RHBA-2019:2707 bugfix bash-4.4.19-8.el8_0.x86_64
RHSA-2019:2692 Important/Sec. libnghttp2-1.33.0-1.el8_0.1.x86_64
RHBA-2019:1957 bugfix platform-python-3.6.8-4.el8_0.x86_64
RHBA-2019:1957 bugfix python3-libs-3.6.8-4.el8_0.x86_64
RHBA-2019:1958 bugfix python3-rpm-4.14.2-10.el8_0.x86_64
RHBA-2019:2709 bugfix python3-rpm-4.14.2-11.el8_0.x86_64
RHBA-2019:1958 bugfix rpm-4.14.2-10.el8_0.x86_64
RHBA-2019:2709 bugfix rpm-4.14.2-11.el8_0.x86_64
RHBA-2019:1958 bugfix rpm-build-libs-4.14.2-10.el8_0.x86_64
RHBA-2019:2709 bugfix rpm-build-libs-4.14.2-11.el8_0.x86_64
RHBA-2019:1958 bugfix rpm-libs-4.14.2-10.el8_0.x86_64
RHBA-2019:2709 bugfix rpm-libs-4.14.2-11.el8_0.x86_64
RHBA-2019:1703 bugfix tzdata-2019b-1.el8.noarch
RHBA-2019:2871 bugfix tzdata-2019c-1.el8.noarch
UBI がサブスクライブされた Red Hat Enterprise Linux ホスト (7 または 8) 上で実行される場合、UBI は RHEL チャネル (再配布可能な UBI チャネルでは利用不可) からエラータ情報を取得し、エラータ情報を表示することに注意してください。これは、セキュリティー更新が適用されているかを確認する場合、特にセキュリティーチームがこの情報を要求した場合に、非常に役立ちます。
エラータへのアクセス
上記のコマンドラインの例に加えて、ユーザーは複数の方法で Red Hat が公開したエラータとアドバイザリーにアクセスできます。
Red Hat カスタマーポータル
通知
Satellite Server
YUM/DNF
追加情報
CVE データベース
セキュリティーラボ
RHEA または RHBA によってセキュリティー上の欠陥が修正されたことが判明した場合、どうなりますか?

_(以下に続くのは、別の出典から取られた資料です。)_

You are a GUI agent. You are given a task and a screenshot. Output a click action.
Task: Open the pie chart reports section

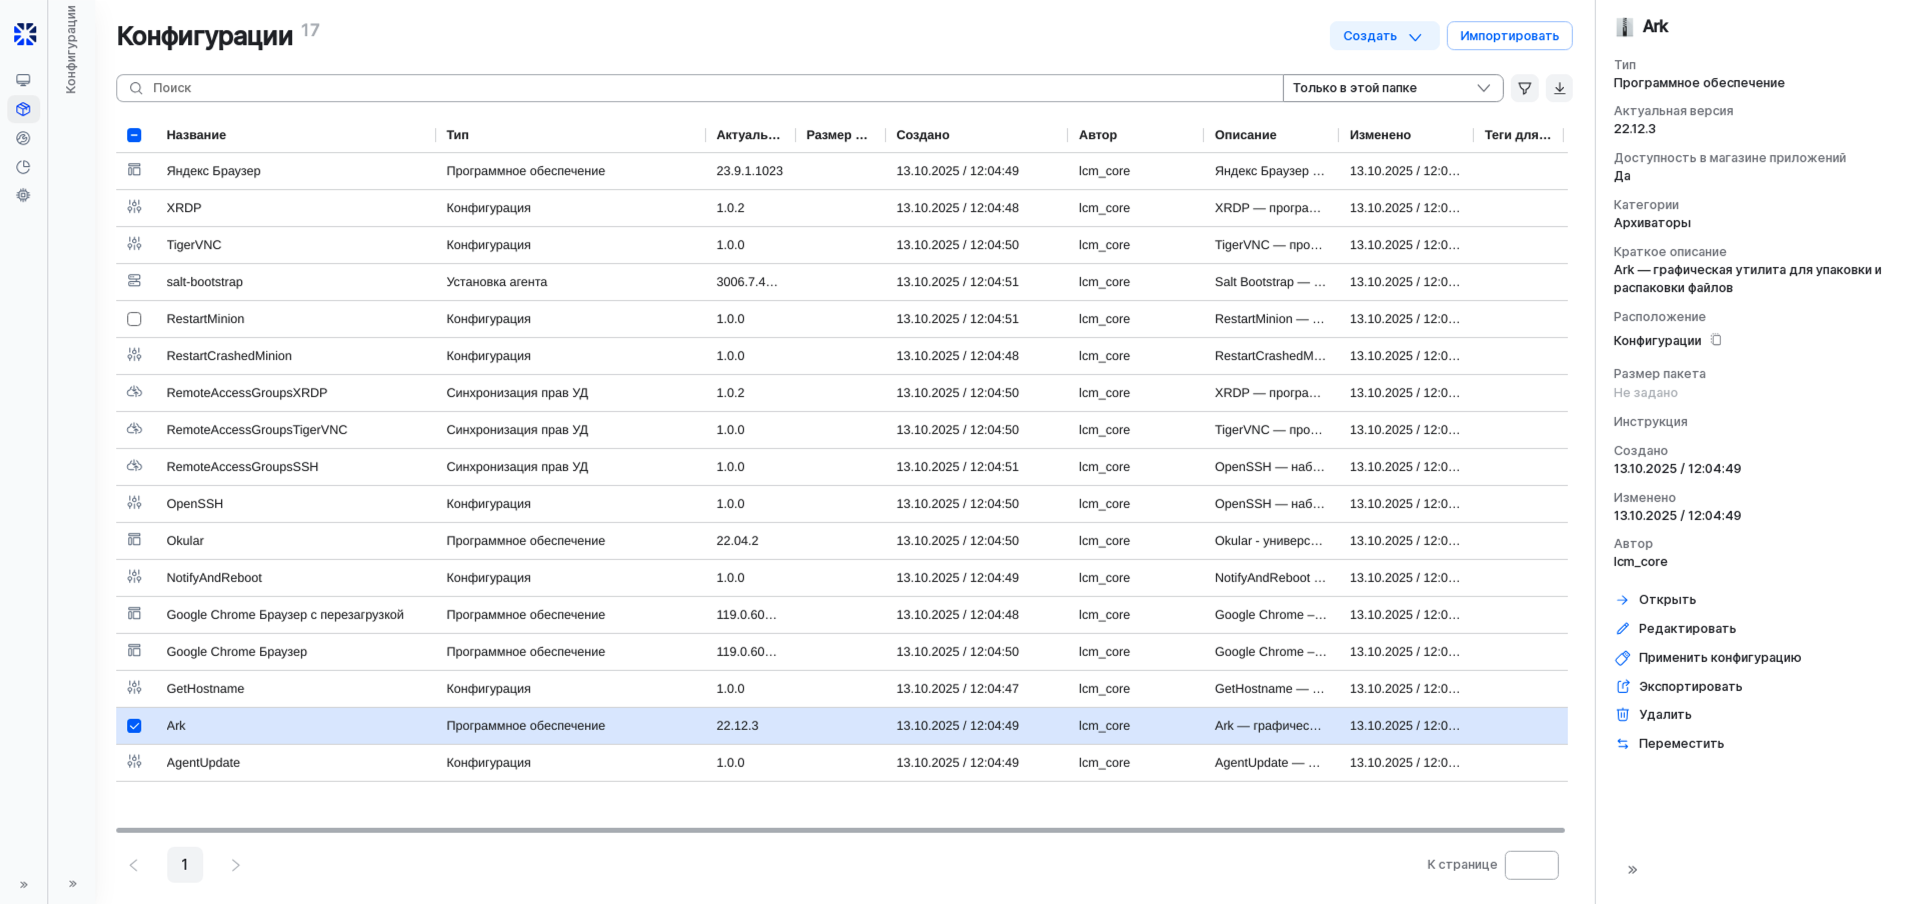pos(22,167)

コードのリベースやソフトウェアの変更が、セキュリティーに影響を与えることが後で判明する場合があるため、RHEA または RHBA はセキュリティー上の欠陥にも対処します。たとえば、CVE-2015-5201 では、すでに RHEA-2015:2527 に含まれていた rhev-hypervisor パッケージ (基本的には必要最低限の機能のみを搭載した Red Hat Enterprise Linux システムイメージで、仮想マシンにホストを提供するように設計されたもの) のパッケージが更新されました。したがって、CVE は RHEA アドバイザリーに遡って追加されました ( Web ページ で確認可能)。 ただし、アドバイザリーのタイプ (RHEA、RHBA、または RHSA) は URL の一部であるため、混乱を避けるために、アドバイザリー自体は RHSA として再ラベル付けされませんでした。
アドバイザリーの番号付けの仕組みについて
すべてのアドバイザリーには、年と連続番号が付けられます。この番号は 0001 から始まり、その年に出荷されたアドバイザリーの数で終わります。最初のアドバイザリーは RHBA、2 番目は RHEA、3 番目は RHSA であるとして、すべてに同じ順序で番号が与えられます。これは、RHSA 番号がしばしば先にスキップしている理由を説明しています。その間にある番号は、単に RHBA および RHEA アドバイザリーに使用されています。また、ほとんどのアドバイザリー番号は通常、アドバイザリーがリリースされる直前に割り当てられますが、一部は事前に割り当てられるため、アドバイザリーを時系列で見ると、番号順にならない場合があることにも注意してください。